# [To do]
Reproduce, character for character, every line of the items from the line containing "Given: Click the 'Call" down to the line containing "This screenshot has height=784, width=1549.", with both of those lines included.

BEGIN Material shown

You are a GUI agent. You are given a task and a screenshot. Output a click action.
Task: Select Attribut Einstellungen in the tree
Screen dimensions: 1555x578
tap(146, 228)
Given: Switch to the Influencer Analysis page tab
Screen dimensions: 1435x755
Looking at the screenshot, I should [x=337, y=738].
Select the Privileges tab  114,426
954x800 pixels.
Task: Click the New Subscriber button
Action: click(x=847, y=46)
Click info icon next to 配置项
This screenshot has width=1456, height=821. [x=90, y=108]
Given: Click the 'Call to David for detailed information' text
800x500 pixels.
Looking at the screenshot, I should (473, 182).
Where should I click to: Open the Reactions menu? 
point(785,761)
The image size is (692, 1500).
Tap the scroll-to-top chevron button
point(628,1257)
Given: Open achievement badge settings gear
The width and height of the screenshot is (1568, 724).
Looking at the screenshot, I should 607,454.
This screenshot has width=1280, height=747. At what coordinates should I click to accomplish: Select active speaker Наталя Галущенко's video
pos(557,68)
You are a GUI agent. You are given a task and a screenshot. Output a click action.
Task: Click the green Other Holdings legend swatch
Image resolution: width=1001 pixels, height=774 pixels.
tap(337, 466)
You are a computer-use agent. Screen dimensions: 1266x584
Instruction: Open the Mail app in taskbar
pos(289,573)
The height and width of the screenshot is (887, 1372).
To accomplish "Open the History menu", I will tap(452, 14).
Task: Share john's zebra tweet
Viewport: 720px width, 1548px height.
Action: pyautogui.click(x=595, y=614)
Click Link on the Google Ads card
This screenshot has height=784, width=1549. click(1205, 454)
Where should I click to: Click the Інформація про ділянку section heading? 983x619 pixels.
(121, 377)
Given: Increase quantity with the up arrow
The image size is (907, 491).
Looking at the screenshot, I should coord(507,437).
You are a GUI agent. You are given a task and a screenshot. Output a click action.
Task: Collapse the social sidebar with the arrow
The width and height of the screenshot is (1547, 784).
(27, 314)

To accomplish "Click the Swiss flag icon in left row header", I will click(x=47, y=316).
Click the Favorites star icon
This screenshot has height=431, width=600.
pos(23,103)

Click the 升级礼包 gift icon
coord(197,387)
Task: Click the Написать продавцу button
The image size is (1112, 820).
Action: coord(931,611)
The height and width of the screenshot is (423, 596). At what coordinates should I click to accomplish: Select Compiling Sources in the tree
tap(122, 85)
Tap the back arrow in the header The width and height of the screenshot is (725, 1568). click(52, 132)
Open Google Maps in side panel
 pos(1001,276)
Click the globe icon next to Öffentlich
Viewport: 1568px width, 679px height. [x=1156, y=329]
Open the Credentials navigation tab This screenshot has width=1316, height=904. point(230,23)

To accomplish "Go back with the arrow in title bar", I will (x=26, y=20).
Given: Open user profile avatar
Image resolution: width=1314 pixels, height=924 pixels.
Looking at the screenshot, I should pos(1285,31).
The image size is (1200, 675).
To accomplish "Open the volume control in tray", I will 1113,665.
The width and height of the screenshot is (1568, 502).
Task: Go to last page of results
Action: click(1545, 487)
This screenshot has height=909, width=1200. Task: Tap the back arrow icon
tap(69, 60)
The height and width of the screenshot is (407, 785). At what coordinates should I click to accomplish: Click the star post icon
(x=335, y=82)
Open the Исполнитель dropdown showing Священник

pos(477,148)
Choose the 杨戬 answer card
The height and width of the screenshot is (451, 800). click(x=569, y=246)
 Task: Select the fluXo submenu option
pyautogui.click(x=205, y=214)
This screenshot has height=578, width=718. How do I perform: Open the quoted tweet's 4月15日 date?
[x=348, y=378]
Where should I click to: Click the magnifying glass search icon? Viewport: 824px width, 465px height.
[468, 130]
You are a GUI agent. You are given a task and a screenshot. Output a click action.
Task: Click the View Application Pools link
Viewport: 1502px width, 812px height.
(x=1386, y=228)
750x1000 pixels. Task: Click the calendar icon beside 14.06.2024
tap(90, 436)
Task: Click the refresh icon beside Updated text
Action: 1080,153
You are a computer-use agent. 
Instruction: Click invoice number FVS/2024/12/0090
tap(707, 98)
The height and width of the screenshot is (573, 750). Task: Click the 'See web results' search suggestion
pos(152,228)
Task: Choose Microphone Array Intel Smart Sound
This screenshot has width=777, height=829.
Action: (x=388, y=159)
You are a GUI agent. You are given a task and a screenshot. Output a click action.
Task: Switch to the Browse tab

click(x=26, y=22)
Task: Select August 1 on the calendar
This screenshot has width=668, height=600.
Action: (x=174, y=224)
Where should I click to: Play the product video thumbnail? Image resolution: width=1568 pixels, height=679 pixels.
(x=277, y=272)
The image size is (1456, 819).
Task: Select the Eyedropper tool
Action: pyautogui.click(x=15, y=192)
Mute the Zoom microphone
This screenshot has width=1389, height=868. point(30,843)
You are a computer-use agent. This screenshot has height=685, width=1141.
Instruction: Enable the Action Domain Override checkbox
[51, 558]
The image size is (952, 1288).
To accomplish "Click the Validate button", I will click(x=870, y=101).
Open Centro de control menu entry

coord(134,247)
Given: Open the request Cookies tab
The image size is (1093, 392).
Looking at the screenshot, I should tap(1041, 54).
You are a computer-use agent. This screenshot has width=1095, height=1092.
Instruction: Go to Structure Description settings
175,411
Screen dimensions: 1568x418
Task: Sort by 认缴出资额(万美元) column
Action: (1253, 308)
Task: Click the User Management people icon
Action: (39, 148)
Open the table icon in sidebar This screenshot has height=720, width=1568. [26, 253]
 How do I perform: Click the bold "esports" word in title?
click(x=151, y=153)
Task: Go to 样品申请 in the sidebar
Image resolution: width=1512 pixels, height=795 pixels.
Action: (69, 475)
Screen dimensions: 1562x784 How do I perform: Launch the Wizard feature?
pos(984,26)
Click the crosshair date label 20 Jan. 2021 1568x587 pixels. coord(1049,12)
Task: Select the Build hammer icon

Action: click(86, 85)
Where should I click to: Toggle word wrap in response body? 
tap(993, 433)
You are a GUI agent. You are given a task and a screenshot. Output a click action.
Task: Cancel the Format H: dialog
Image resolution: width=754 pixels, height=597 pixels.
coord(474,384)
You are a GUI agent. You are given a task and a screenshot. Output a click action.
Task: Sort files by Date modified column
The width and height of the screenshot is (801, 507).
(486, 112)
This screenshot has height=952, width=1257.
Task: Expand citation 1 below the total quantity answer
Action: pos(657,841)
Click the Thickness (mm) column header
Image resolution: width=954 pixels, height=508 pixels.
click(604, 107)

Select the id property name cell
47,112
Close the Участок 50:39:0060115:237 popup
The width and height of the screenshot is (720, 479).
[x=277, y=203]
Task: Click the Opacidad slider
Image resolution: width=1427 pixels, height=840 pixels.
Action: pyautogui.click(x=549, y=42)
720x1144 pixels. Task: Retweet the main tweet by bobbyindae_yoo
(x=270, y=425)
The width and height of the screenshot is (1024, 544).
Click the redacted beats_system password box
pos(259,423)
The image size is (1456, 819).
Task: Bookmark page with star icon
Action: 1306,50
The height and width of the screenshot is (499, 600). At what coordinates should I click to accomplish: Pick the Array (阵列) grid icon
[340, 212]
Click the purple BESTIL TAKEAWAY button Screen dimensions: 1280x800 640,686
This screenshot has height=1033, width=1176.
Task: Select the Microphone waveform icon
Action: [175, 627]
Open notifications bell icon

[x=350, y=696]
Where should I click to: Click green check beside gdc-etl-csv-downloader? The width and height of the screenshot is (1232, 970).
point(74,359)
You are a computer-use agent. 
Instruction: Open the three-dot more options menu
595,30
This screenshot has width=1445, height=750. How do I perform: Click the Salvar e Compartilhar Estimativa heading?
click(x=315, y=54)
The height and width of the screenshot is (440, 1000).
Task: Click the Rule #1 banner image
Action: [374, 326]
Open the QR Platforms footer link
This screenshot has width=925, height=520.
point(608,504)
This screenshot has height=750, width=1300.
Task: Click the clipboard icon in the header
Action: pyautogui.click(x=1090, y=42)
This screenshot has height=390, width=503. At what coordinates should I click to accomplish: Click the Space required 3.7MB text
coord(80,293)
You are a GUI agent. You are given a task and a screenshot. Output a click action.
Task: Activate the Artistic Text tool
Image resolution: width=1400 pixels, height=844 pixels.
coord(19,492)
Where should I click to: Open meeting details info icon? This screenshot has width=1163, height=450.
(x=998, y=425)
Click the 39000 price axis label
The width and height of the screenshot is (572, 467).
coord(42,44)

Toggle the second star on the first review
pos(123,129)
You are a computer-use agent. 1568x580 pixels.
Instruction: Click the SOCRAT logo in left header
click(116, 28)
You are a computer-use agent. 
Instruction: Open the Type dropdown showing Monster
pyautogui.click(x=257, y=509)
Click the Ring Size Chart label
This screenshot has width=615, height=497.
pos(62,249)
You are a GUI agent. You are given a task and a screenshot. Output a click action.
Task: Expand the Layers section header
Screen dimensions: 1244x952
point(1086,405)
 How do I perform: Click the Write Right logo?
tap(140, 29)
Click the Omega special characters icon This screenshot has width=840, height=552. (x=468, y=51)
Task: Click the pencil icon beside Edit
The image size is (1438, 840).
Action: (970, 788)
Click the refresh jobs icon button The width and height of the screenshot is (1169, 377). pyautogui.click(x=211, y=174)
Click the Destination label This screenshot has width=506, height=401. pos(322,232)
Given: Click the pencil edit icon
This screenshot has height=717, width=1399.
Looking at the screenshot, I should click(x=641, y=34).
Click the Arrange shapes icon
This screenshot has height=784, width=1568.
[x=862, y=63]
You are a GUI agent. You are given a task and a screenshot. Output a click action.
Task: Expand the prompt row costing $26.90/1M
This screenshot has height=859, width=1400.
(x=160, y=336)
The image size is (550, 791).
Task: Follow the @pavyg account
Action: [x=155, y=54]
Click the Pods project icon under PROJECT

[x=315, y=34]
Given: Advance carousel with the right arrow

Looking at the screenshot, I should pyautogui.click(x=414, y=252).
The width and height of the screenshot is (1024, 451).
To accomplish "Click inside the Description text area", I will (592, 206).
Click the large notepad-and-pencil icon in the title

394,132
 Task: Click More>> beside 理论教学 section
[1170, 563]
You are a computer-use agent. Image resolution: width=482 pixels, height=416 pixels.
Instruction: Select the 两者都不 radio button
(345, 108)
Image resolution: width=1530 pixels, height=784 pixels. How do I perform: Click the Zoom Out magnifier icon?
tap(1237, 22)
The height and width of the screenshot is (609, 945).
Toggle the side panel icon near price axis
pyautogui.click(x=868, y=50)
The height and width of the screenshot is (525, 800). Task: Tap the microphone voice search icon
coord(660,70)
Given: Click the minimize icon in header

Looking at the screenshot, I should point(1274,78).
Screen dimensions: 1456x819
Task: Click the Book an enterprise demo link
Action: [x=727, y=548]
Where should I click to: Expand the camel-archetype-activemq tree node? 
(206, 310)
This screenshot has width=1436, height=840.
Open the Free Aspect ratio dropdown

END Material shown

# [Task output]
Given: Click the 'Call to David for detailed information' text
800x500 pixels.
Looking at the screenshot, I should (473, 182).
Where should I click to: Open the Reactions menu? 
point(785,761)
The image size is (692, 1500).
Tap the scroll-to-top chevron button
point(628,1257)
Given: Open achievement badge settings gear
The width and height of the screenshot is (1568, 724).
Looking at the screenshot, I should 607,454.
This screenshot has width=1280, height=747. At what coordinates should I click to accomplish: Select active speaker Наталя Галущенко's video
pos(557,68)
You are a GUI agent. You are given a task and a screenshot. Output a click action.
Task: Click the green Other Holdings legend swatch
Image resolution: width=1001 pixels, height=774 pixels.
tap(337, 466)
You are a computer-use agent. Screen dimensions: 1266x584
Instruction: Open the Mail app in taskbar
pos(289,573)
The height and width of the screenshot is (887, 1372).
To accomplish "Open the History menu", I will tap(452, 14).
Task: Share john's zebra tweet
Viewport: 720px width, 1548px height.
Action: pyautogui.click(x=595, y=614)
Click Link on the Google Ads card
This screenshot has height=784, width=1549. click(1205, 454)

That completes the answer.